There were also some who prefer to delay the implementation of the Del Pilar-class Frigate Upgrade Project until more ships become available. This means that the PN would only focus on repairing the damaged BRP Gregorio del Pilar and put her out to sea as fast as possible, while all other ships of the class will continue as they were.

This actually doesn't solve the dilemma that the PN has over the BRP Gregorio del Pilar for the year 2019, considering she will be out of service whether they do the upgrade or not.

This also means that the potential cost of upgrading the old frigates will go up, and the budget allocated now won't be enough once they start with the project in 2020, while also making the budget allocation get expired since the current funding rules only allow the allocation to be available within 12 calendar months. Should the fund expire, the Philippine Navy will have no choice but to request for funding again from the DND, which in turn will submit the request to DBM.

MaxDefense believes that this is not a smart proposal at all.

Solutions are Abound, so What's Next?

While there are several proposals, all of them require a common denominator to be implemented.

First of, how good is the Philippine Navy in being decisive in making a united decision, and for it's leadership to be strong enough to push forward it's needs?

Currently the PN's leadership is more of a "yes" man that relies too much from what was asked of him to do? And not what the organization needs to do. Can this be changed especially when the organization's requirements are at stake?

Second is the financial capability to back such plans.

The funds to acquire even used ships isn't small, and it isn't normally easy even for the national government to come up with funds in a few months time. If we follow the usual procedure, it would probably take almost a year or more before funding becomes available, then the negotiations between the two sides will probably take several months more.

And lastly and equally important, is the ability of the Philippine government to have that political will to provide these assets, as its Navy face shortage in naval assets for this and next year.

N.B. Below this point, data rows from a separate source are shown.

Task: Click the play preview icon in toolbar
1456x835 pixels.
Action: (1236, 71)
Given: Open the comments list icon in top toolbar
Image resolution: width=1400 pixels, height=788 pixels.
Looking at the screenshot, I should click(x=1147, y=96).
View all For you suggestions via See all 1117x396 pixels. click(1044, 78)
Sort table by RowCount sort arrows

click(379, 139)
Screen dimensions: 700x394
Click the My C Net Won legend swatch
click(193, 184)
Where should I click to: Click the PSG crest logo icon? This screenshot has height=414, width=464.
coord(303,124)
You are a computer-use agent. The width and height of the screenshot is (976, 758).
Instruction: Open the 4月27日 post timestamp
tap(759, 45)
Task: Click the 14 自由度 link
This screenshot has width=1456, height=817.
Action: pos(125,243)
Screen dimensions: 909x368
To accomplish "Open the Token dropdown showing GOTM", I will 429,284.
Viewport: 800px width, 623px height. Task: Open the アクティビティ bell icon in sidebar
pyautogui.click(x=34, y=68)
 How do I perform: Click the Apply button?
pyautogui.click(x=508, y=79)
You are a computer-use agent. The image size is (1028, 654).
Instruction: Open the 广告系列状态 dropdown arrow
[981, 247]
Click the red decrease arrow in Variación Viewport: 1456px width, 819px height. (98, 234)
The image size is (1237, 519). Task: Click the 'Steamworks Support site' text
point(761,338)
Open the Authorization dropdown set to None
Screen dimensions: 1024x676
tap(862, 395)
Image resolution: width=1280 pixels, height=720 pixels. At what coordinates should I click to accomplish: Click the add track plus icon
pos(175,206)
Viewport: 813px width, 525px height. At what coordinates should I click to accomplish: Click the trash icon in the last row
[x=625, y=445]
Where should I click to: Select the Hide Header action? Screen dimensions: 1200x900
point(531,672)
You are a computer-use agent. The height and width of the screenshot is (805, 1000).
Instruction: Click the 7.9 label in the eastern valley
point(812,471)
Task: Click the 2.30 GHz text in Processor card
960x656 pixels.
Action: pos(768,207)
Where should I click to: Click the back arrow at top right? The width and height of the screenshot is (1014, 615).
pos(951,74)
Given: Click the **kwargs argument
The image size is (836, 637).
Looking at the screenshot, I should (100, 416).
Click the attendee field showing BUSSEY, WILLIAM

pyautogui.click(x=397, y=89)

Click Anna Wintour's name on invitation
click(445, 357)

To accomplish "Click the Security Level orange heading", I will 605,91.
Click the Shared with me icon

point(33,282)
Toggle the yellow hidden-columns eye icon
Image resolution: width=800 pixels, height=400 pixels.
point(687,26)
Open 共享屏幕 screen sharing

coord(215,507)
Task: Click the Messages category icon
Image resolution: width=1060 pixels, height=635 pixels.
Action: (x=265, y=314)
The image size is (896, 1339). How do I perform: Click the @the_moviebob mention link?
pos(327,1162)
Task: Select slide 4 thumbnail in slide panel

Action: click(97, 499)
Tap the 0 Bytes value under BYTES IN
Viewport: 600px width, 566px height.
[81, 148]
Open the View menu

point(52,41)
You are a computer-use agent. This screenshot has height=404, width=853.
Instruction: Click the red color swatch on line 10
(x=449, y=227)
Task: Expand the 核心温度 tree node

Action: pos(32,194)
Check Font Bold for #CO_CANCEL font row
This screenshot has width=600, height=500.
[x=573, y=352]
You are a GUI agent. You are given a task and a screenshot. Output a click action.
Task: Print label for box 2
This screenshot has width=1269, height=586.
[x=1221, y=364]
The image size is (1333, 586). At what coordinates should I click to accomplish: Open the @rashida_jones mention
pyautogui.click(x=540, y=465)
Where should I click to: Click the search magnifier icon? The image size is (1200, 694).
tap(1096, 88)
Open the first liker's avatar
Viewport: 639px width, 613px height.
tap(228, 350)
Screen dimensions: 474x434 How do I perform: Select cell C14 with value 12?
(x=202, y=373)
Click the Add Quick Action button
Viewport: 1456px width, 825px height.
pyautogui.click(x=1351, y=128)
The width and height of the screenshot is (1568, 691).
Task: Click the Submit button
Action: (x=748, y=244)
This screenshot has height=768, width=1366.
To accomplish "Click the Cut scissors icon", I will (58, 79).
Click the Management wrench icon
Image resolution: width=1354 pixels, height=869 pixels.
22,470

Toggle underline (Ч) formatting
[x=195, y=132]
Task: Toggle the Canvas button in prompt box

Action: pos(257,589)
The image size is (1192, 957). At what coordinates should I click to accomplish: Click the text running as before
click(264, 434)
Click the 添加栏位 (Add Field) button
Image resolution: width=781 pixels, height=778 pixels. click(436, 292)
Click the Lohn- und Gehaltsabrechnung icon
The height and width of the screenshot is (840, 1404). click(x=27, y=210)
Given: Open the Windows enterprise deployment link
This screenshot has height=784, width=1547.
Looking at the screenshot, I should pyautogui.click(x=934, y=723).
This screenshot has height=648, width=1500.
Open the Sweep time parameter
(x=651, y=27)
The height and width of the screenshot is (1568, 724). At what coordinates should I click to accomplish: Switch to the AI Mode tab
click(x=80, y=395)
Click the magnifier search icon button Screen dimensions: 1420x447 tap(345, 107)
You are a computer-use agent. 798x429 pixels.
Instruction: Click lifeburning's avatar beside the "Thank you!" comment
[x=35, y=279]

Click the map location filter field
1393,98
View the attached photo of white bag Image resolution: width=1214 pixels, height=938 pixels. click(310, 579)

Will the DND be very supportive of such plans, without thinking of personal interests? Will Pres. Duterte be open to the proposal of acquiring used assets despite his "No Second Hand" Policy? And if he is, would he use his position to allow a swifts process of funding and procurement? Or will his people look at this again with personal interests in mind? Or will Pres. Duterte have his hard headed ways again and continue to feed his ego by believing that his policies are always right?

In the end, what matters is that the Philippines Navy needs help, and while they do not say it, it's really easy to see that the reduction of two major warships from it's minuscule fleet size would have a negative impact to the overall naval capability of the country.

While present solutions aren't really as good as what everyone hopes for, the PN is already caught in a situation that was the effect of under-investment in the military for the last 40 years. All we can do is find ways to solve it until the system stabilizes and the positive effects of modernization and investment in the military can be felt at a longer term.


Del Pilar-class Frigate Upgrade project 

End User: Philippine Navy (Offshore Combat Force)
Modernization Phase: Revised AFP Modernization Program Horizon 2 phase
ABC: Php1,540,000.00
SARO Release: to be updated
Status as of this writing: Limited Source Bidding to proceed, tentative bid opening 15th January 2019
Selected Proponent: None yet
Contract Price: none yet, to be updated.